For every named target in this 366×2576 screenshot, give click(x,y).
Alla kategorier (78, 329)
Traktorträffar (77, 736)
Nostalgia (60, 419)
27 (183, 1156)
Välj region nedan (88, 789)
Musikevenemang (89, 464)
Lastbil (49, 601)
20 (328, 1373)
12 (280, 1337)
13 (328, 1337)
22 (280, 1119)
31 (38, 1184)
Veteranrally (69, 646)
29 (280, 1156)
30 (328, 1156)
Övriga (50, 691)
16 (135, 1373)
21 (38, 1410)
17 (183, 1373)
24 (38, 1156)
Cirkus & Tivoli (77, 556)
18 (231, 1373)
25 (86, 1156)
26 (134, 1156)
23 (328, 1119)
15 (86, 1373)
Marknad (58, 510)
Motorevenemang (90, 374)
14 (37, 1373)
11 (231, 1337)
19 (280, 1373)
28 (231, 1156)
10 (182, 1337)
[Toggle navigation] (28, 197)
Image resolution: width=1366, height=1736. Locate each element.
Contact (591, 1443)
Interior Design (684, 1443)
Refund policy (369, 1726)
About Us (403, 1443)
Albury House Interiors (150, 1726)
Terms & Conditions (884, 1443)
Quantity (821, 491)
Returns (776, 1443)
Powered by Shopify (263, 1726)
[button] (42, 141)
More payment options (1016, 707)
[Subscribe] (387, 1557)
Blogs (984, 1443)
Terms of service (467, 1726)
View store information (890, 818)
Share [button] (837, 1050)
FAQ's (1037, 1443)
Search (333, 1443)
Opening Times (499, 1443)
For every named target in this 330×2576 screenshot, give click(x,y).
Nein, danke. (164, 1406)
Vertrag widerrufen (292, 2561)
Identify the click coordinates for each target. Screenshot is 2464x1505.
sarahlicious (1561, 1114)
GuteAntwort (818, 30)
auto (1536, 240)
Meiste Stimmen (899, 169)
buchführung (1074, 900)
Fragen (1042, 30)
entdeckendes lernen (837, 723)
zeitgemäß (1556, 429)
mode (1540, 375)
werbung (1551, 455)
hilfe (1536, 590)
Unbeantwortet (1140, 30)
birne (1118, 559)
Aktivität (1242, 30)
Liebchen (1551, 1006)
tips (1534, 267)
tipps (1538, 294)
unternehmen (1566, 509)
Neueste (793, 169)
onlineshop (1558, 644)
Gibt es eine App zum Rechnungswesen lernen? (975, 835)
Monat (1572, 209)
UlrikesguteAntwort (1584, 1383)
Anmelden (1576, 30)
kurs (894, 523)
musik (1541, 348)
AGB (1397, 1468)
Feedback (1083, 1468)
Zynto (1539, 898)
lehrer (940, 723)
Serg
□ □ □ □ □
### ACTION ITEM
Both end lines included, restate word for word the lines above from the line with "Nein, danke. (164, 1406)" to the line with "entdeckendes lernen (837, 723)", and nothing else.

### RESULT OF THE EXERCISE
Nein, danke. (164, 1406)
Vertrag widerrufen (292, 2561)
Identify the click coordinates for each target. Screenshot is 2464x1505.
sarahlicious (1561, 1114)
GuteAntwort (818, 30)
auto (1536, 240)
Meiste Stimmen (899, 169)
buchführung (1074, 900)
Fragen (1042, 30)
entdeckendes lernen (837, 723)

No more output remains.